AnySync

A lightweight library for allowing async functions to be called in a synchronous manner.

import asyncio
from anysync import anysync


@anysync
async def f():
    return 42


assert f().run() == 42


async def main():
    assert await f() == 42


asyncio.run(main())

Just pip install anysync and you're good to go!

Usage

Coroutines

The primary use case for anysync is to allow async functions to be called in a synchronous manner. All you need to do is add the anysync.coroutine decorator to your async function:

import asyncio
import anysync


@anysync.coroutine
async def f():
    return 42


assert f().run() == 42

Generators

You can also use anysync with async generators:

import asyncio
import anysync


@anysync.generator
async def gen():
    yield 1
    yield 2
    yield 3


assert list(gen()) == [1, 2, 3]

Note that in this case you don't need to call run(). The generator will automatically detect how it's being used and run the coroutine accordingly.

Context Managers

You can even use AnySync on your async context managers.

import anysync


@anysync.contextmanager
async def cm():
    yield 42


with cm() as x:
    assert x == 42

You can alternatively subclass the AnySyncContextManager class:

from anysync import AnySyncContextManager


class CM(AnySyncContextManager):
    async def __aenter__(self):
        return 42

    async def __aexit__(self, exc_type, exc, tb):
        pass


with CM() as x:
    assert x == 42

Comparisons

asyncio.run

Unlike asyncio.run, an AnySync object can be run() even if an event loop is already running.

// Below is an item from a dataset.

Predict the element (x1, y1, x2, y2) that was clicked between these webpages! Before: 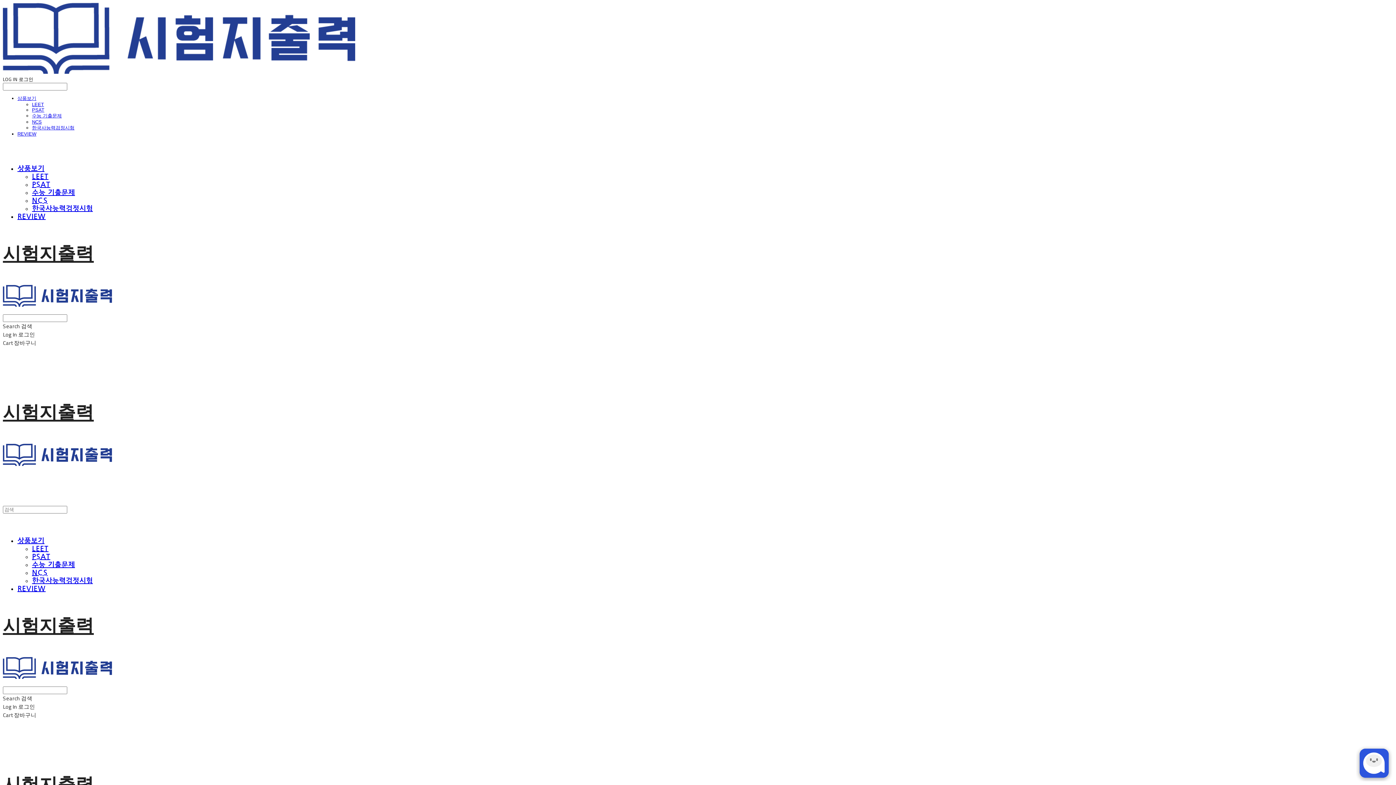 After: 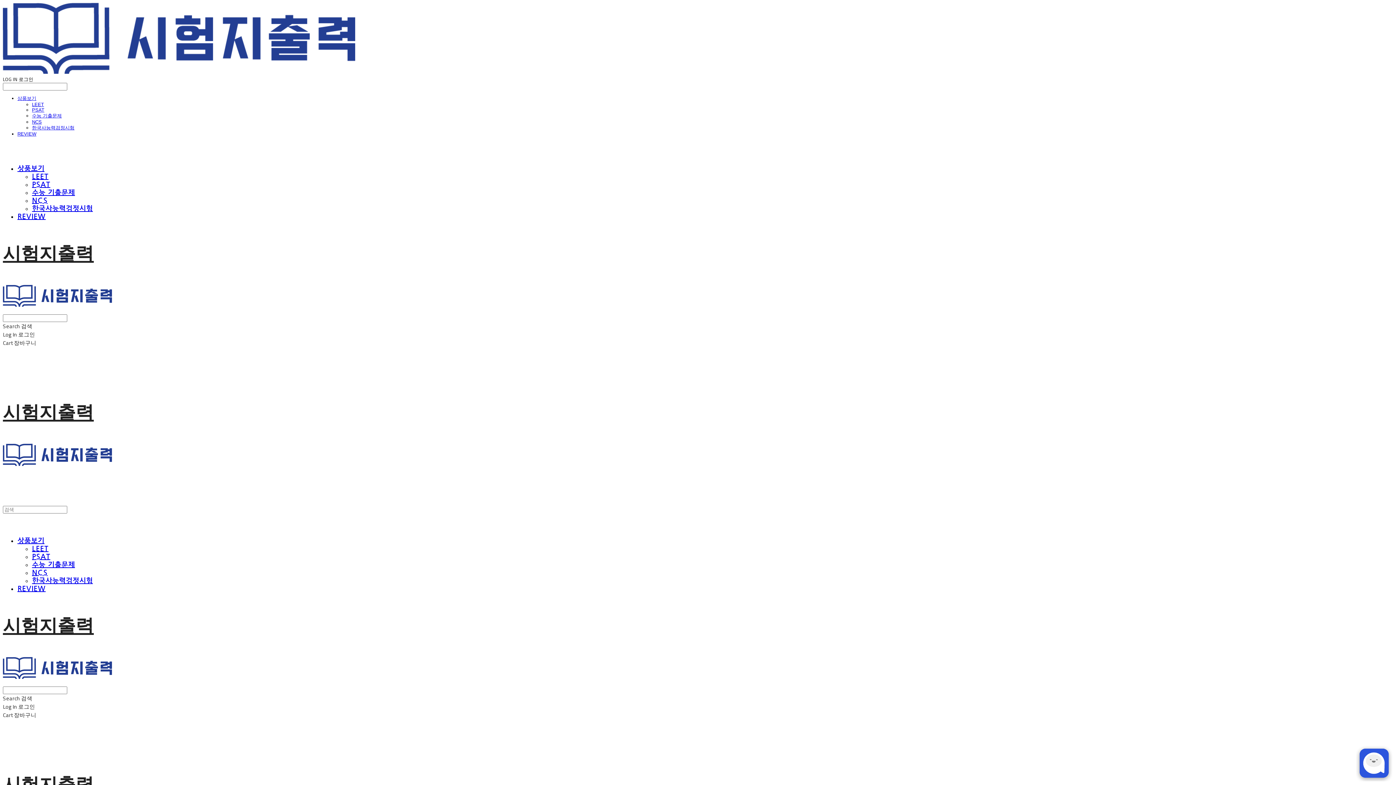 Action: bbox: (32, 189, 74, 197) label: 수능 기출문제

For example, the following code will raise a RuntimeError:

import asyncio


async def f():
    return 42


async def test_async():
    assert asyncio.run(f()) == 42


asyncio.run(test_async())

However, with AnySync, the following code will work as expected:

import asyncio
from anysync import anysync


@anysync
async def f():
    return 42


async def test_async():
    assert f().run() == 42


asyncio.run(test_async())

unsync

AnySync is similar to unsync in that it allows async functions to be called synchronously when needed. The main differences are that AnySync works with type checkers and other async libraries like trio via anyio as well as async generators and context managers.

Automatic Detection

The other approach to dealing with the challenges of mixing synchronous and asynchronous code is to automatically infer whether a function should be run synchronously based on whether it is being run in an async context. This approach is taken by libraries like Prefect's sync_compatible decorator. The main downside is that the behavior of the function changes dynamically depending on the context which can lead to unexpected behavior.

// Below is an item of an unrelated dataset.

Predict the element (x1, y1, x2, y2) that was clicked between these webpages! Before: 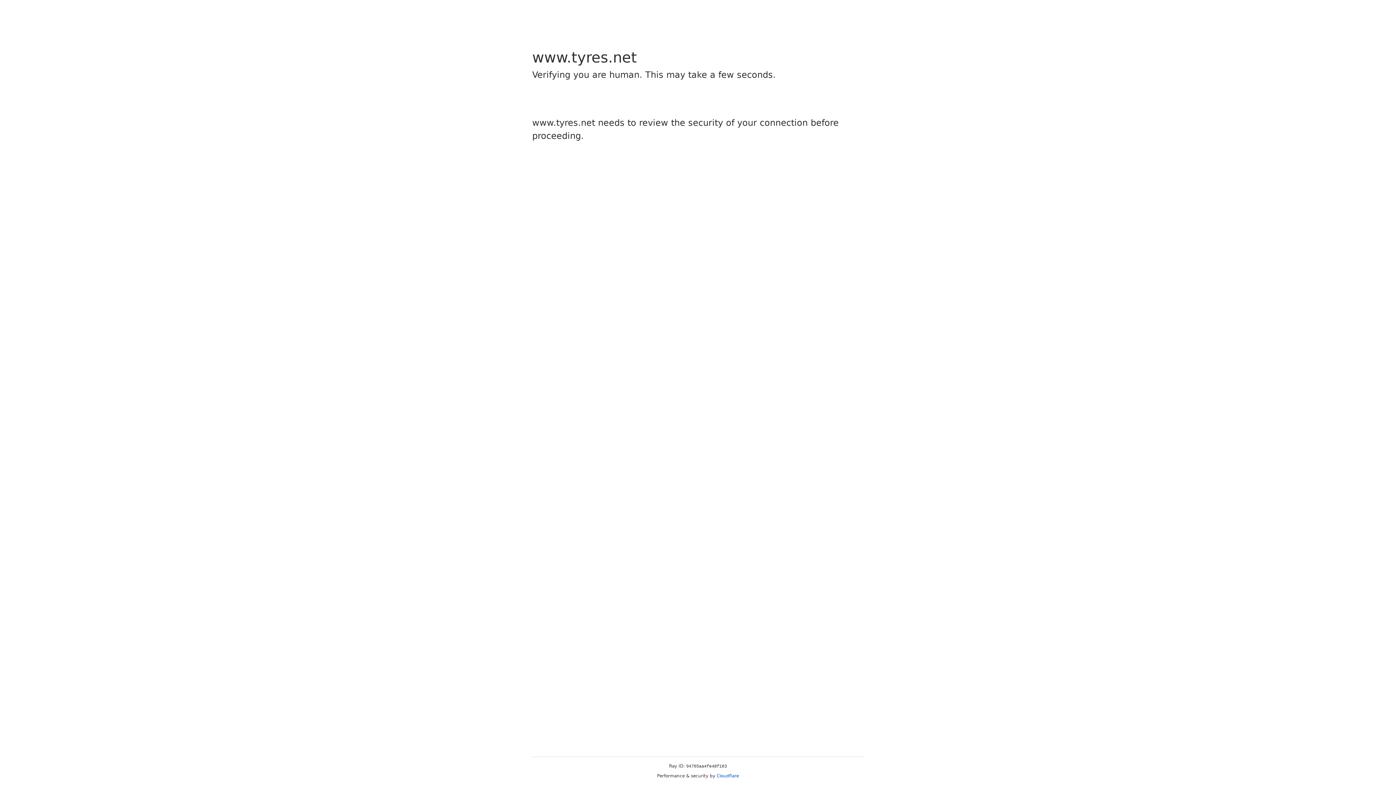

For example, the code below operates as expected where work() is called in a sync context:

from prefect.utilities.asyncutils import sync_compatible


@sync_compatible
async def request():
    ...
    return "hello"


def work():
    response = request()
    ...
    return response.upper()


def test_sync():
    assert work() == "HELLO"


test_sync()

However, if we now call work() from an async context, the behavior changes:

import asyncio


async def test_async():
    assert work() == "HELLO"  # AttributeError: 'coroutine' object has no attribute 'upper'


asyncio.run(test_async())

Because work() is now being called from an async context, request() automatically returns a coroutine object which causes work() to fail.

Other Considerations

How it Works

AnySync works by detecting the presence of a running event loop. If one already exists, then AnySync uses a separate thread to run the coroutine. Where possible AnySync tries to reuse a single global background thread that's created only when it's needed. However, in the case that a program repeatedly trys to synchronously run a coroutine while in an async context, AnySync will create a new thread each time.

For example, you can count the number of threads that are used in two different scenarios. The first reuses the same global thread over and over again.

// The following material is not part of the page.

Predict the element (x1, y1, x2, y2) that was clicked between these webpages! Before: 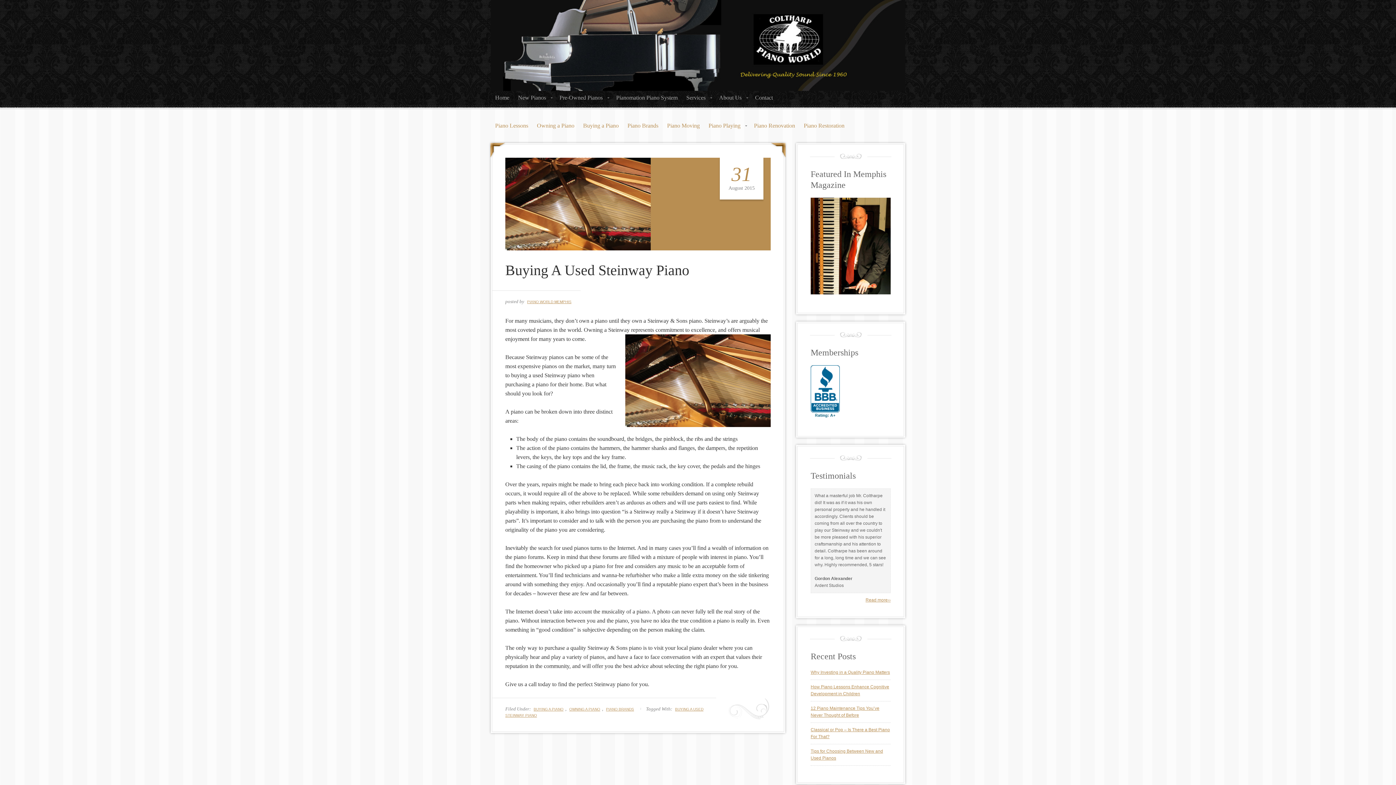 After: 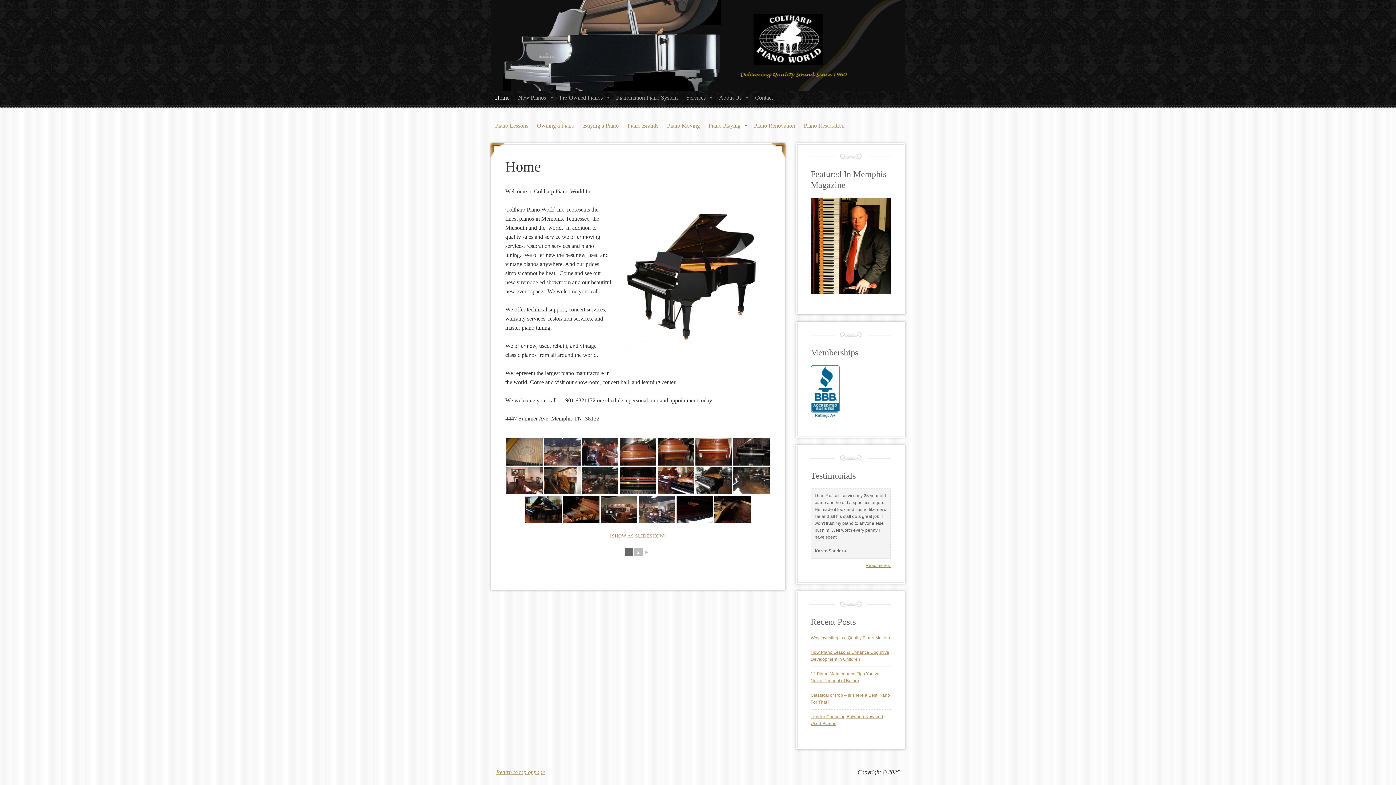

from threading import current_thread

import anysync

threads = set()


@anysync.coroutine
async def f():
    threads.add(current_thread())  # runs in the main thread
    return g().run()


@anysync.coroutine
async def g():
    threads.add(current_thread())  # runs in anysync's global background thread
    return 42


f().run()
f().run()

main_thread = current_thread()
assert len(threads - {main_thread}) == 1

In the second scenario, ends up creating two threads in addition to AnySync's global background thread because g() runs in the global background thread and h() runs in a new thread each time.

from threading import current_thread

import anysync

threads = set()


@anysync.coroutine
async def f():
    threads.add(current_thread())  # runs in the main thread
    return g().run()


@anysync.coroutine
async def g():
    threads.add(current_thread())  # runs in anysync's global background thread
    return h().run()


@anysync.coroutine
async def h():
    threads.add(current_thread())  # runs in a new thread each time
    return 42


f().run()
f().run()

main_thread = current_thread()
assert len(threads - {main_thread}) == 3

Interacting with contextvars

AnySync wrapped coroutines or context managers will not propagate changes to contextvars from async to synchronous contexts. This is because contextvars are not shared between threads or event loops and AnySync must create these in order to run coroutines synchronously. Given this, the following is not supported:

from contextvars import ContextVar
from anysync import anysync


var = ContextVar("var", default=0)


@anysync
async def f():
    var.set(42)


f().run()
assert var.get() == 42  # AssertionError: 0 != 42